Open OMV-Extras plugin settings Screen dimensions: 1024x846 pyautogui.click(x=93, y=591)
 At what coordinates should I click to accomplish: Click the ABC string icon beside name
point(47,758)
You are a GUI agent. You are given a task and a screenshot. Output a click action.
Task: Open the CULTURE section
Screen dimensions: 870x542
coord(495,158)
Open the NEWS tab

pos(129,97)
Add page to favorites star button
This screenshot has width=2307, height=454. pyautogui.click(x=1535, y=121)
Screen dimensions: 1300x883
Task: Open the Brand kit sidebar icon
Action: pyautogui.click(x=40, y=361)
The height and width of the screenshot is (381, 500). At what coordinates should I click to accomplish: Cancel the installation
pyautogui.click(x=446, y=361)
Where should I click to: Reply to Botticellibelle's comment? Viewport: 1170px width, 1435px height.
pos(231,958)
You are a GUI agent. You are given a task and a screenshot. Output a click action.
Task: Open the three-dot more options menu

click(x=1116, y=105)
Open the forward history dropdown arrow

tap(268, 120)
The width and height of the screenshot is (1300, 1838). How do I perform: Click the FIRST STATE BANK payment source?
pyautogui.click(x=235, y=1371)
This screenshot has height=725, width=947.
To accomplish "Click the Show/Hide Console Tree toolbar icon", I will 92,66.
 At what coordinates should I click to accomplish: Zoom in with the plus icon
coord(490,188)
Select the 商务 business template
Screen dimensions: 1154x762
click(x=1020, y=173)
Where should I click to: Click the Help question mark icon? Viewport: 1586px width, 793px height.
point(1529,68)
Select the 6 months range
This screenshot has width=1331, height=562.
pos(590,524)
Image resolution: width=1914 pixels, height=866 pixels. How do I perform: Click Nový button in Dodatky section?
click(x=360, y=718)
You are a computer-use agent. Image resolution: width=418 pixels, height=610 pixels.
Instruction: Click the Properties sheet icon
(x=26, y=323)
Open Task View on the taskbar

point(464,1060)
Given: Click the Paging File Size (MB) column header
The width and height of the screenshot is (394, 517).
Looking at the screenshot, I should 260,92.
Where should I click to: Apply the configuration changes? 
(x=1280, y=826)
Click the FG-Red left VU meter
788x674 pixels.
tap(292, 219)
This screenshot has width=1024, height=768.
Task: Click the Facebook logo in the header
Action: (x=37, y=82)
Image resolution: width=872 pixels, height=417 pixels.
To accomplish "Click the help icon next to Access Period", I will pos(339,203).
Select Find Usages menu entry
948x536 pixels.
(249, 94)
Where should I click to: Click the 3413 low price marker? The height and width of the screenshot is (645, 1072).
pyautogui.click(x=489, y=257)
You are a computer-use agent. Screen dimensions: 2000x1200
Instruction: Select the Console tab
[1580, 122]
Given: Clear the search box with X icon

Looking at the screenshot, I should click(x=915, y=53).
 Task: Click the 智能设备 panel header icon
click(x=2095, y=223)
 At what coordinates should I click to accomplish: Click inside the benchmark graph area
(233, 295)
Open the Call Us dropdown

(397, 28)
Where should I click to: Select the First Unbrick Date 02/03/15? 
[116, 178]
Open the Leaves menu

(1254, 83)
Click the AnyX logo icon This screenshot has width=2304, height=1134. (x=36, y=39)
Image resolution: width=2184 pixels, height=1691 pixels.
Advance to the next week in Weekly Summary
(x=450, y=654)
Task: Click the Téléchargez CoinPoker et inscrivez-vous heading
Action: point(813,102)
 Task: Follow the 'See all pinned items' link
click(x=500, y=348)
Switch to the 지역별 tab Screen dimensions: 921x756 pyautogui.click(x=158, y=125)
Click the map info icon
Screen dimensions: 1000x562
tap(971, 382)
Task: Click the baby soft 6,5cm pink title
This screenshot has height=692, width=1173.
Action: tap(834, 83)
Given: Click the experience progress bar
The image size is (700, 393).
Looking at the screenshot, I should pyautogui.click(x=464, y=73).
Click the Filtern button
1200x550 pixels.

_What is needed:_ Rewrite everything from the line containing "At what coordinates should I click to accomplish: Click the" down to the line containing "pos(129,97)" as a Markdown table with the columns Row and Line, numbering each line and skipping blank ones.

_Result:_
| Row | Line |
|---|---|
| 1 |  At what coordinates should I click to accomplish: Click the ABC string icon beside name |
| 2 | point(47,758) |
| 3 | You are a GUI agent. You are given a task and a screenshot. Output a click action. |
| 4 | Task: Open the CULTURE section |
| 5 | Screen dimensions: 870x542 |
| 6 | coord(495,158) |
| 7 | Open the NEWS tab |
| 8 | pos(129,97) |